| WORK TO COMPLETE |
Would you please copy the part of the material below that opens with the line containing "Next [button] (784, 157)" and closes with the line containing "Inverter (315, 1633)"? Copy it exactly, and only it.

--- SUPPLIED RECORDS Enclosed Below ---

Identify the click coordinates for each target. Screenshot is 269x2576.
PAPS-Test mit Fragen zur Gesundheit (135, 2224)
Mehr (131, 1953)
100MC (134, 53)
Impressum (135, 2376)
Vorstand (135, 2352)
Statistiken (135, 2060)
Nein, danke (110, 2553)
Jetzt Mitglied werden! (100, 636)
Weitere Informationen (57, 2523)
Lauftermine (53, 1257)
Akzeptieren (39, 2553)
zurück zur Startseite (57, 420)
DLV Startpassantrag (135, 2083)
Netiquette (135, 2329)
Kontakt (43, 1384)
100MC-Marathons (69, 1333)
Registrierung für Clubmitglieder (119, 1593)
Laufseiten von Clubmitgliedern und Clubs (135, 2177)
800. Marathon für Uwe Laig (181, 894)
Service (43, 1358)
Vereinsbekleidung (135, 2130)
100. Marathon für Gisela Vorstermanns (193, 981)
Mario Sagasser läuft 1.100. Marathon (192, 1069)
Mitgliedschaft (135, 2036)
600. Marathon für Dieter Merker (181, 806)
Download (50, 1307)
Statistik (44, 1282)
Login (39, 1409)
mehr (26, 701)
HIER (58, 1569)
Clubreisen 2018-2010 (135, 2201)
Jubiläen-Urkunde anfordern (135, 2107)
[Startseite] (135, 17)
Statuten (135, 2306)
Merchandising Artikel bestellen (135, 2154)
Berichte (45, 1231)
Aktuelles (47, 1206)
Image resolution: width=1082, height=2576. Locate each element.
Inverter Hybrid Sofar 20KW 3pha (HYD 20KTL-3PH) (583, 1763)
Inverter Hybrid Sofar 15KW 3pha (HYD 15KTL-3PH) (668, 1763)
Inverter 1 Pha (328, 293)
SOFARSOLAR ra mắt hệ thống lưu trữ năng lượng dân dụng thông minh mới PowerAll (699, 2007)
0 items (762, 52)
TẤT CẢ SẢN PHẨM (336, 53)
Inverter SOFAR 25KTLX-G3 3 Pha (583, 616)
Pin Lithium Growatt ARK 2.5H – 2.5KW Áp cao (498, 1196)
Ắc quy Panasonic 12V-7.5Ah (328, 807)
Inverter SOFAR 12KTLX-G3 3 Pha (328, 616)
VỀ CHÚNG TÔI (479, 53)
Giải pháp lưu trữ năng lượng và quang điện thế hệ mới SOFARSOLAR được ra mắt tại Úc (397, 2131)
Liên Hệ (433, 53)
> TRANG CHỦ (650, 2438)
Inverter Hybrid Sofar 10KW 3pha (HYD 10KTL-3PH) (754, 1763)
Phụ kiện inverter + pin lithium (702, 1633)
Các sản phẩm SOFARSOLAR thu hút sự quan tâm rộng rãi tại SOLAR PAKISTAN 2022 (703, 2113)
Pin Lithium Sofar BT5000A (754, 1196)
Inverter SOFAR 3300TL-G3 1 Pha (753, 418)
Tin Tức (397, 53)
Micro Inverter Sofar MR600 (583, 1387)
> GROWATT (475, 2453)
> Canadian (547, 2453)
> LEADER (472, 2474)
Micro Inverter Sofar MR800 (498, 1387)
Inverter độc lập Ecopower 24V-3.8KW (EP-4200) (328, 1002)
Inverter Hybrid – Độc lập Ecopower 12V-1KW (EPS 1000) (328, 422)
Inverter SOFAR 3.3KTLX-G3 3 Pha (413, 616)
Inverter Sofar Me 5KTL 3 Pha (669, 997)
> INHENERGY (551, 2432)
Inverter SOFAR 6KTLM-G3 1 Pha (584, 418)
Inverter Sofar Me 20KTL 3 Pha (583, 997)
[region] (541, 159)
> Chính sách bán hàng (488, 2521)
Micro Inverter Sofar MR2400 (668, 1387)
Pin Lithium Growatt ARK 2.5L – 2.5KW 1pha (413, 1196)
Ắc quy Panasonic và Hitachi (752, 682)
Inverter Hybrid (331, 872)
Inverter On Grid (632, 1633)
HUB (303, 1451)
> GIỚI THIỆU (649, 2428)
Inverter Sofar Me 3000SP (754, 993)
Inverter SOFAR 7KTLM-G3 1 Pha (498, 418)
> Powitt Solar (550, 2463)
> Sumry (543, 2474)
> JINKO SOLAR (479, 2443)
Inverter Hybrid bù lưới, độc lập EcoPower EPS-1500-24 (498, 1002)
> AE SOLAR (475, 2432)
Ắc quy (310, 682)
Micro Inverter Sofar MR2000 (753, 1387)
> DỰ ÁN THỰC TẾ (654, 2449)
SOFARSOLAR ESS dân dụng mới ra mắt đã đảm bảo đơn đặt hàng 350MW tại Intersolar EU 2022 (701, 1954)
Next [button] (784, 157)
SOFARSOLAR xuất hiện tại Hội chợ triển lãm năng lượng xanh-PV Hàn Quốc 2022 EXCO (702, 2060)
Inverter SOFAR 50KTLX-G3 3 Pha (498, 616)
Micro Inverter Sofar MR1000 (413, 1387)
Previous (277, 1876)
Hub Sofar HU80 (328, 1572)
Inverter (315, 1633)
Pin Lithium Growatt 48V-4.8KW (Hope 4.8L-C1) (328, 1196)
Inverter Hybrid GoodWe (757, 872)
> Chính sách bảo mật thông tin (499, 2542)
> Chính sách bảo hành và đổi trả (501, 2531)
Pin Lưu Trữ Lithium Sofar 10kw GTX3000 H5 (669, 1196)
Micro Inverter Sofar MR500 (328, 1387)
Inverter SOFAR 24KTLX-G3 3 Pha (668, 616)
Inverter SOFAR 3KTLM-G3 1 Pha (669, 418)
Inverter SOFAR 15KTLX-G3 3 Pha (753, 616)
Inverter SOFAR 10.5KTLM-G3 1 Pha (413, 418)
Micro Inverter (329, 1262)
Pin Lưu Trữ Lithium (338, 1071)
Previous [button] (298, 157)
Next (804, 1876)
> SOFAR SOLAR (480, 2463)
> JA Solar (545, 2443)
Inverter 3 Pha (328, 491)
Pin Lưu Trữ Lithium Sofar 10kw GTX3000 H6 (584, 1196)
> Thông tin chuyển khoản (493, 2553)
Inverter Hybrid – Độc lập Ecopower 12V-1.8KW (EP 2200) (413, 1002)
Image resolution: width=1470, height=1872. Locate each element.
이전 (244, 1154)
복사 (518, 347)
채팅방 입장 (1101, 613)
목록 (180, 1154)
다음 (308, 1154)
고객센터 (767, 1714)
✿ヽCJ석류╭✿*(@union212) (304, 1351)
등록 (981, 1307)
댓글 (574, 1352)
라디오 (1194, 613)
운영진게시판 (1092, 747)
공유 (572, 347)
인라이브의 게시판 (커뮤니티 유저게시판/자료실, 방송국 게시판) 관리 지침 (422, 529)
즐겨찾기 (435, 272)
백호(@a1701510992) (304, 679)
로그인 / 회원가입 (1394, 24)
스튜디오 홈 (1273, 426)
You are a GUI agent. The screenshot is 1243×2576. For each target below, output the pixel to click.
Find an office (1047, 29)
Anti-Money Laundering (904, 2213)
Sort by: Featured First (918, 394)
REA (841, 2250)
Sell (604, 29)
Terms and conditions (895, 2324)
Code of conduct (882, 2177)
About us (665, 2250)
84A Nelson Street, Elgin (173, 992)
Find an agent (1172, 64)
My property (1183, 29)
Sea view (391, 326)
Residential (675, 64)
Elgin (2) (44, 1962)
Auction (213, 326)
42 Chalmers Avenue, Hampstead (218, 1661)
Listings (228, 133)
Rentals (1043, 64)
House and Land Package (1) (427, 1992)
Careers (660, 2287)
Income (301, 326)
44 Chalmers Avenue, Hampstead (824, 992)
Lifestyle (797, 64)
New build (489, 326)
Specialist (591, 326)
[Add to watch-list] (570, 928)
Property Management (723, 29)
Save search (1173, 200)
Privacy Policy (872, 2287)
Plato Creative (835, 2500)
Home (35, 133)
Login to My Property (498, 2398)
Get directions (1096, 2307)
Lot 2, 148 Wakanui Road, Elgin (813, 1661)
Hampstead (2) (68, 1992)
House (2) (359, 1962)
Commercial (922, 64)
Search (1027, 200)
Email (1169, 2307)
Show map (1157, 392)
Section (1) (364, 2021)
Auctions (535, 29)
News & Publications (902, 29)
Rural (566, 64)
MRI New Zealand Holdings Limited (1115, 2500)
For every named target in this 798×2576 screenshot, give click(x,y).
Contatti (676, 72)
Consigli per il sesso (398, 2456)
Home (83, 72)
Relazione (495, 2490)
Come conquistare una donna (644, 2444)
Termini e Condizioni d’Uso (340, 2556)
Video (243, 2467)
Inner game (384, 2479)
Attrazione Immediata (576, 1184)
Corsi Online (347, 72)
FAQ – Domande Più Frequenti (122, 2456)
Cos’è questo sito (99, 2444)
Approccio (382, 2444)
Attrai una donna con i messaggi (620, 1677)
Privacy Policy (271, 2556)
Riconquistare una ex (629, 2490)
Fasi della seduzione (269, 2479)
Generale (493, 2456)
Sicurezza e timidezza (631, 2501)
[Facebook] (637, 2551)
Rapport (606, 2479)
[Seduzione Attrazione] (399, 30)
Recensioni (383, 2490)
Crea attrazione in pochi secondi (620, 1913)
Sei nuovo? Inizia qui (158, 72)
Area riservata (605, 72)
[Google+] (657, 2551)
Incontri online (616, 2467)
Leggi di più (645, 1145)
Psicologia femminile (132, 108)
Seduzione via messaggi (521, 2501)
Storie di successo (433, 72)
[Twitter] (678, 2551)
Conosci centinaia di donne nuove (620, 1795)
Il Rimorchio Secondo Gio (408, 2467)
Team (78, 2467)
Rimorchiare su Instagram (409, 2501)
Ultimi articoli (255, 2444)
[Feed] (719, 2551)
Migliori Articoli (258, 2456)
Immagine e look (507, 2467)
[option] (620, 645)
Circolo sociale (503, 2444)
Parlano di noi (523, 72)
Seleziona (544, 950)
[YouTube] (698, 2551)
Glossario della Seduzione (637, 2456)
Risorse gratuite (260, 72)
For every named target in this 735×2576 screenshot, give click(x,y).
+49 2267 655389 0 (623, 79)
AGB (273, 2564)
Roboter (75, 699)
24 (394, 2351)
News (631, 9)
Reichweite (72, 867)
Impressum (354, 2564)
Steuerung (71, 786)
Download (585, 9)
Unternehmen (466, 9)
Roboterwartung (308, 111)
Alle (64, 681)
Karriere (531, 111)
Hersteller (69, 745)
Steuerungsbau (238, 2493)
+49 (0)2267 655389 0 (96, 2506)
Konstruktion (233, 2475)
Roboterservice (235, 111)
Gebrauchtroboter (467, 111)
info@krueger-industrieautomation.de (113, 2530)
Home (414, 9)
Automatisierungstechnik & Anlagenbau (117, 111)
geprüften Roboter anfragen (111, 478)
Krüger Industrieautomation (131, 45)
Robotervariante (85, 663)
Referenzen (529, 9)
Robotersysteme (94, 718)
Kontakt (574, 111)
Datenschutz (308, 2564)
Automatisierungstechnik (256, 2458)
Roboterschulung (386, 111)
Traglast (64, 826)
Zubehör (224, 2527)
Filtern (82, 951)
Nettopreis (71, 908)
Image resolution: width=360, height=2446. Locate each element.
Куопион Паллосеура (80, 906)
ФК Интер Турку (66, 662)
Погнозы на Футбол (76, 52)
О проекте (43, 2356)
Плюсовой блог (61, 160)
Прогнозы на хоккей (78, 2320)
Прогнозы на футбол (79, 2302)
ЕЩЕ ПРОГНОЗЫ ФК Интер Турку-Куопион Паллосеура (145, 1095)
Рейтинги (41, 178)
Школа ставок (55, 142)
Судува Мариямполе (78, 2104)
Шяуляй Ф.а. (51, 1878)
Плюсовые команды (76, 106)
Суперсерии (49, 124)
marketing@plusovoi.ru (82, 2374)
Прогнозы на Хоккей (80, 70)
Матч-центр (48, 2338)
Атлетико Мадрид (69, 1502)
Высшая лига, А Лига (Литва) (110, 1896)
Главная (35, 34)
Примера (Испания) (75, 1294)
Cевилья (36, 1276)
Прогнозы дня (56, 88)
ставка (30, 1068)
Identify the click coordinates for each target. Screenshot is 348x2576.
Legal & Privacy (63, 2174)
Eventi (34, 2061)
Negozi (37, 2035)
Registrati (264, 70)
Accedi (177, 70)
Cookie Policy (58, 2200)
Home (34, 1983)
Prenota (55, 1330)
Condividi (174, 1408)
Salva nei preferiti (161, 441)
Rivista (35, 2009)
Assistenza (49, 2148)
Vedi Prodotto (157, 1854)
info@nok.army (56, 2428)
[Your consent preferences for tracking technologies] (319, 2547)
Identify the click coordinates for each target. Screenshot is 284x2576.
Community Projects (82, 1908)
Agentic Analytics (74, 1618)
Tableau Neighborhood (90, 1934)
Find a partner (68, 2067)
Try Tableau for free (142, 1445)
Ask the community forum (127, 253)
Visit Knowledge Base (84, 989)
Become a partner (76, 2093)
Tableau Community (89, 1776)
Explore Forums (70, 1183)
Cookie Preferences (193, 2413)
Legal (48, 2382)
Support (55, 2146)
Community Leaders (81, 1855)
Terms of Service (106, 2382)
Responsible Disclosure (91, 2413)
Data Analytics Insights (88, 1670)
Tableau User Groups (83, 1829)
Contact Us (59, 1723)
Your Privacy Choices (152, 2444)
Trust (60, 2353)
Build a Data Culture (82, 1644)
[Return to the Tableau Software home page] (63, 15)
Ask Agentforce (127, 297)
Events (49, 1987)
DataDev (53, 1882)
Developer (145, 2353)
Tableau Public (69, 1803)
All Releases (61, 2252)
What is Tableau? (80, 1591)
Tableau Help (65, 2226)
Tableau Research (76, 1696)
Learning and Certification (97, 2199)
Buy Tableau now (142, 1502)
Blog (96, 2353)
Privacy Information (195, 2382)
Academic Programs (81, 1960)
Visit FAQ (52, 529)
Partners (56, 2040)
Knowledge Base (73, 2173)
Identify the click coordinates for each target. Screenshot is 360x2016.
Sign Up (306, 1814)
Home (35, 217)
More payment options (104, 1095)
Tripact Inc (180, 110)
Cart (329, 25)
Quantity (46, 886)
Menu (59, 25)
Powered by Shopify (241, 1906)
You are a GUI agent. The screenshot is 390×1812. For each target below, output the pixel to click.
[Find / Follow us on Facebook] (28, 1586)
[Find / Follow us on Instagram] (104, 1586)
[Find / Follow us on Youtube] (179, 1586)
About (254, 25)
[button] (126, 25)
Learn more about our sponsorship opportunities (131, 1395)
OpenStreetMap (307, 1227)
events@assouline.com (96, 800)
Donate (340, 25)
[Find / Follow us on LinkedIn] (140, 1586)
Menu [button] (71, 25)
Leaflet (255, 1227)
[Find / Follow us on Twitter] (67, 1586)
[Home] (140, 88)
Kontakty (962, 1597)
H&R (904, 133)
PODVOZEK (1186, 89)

--- End of Enclosed SUPPLIED RECORDS ---

| RESULT OF THIS EXERCISE |
Next [button] (784, 157)
SOFARSOLAR xuất hiện tại Hội chợ triển lãm năng lượng xanh-PV Hàn Quốc 2022 EXCO (702, 2060)
Inverter SOFAR 50KTLX-G3 3 Pha (498, 616)
Micro Inverter Sofar MR1000 (413, 1387)
Previous (277, 1876)
Hub Sofar HU80 (328, 1572)
Inverter (315, 1633)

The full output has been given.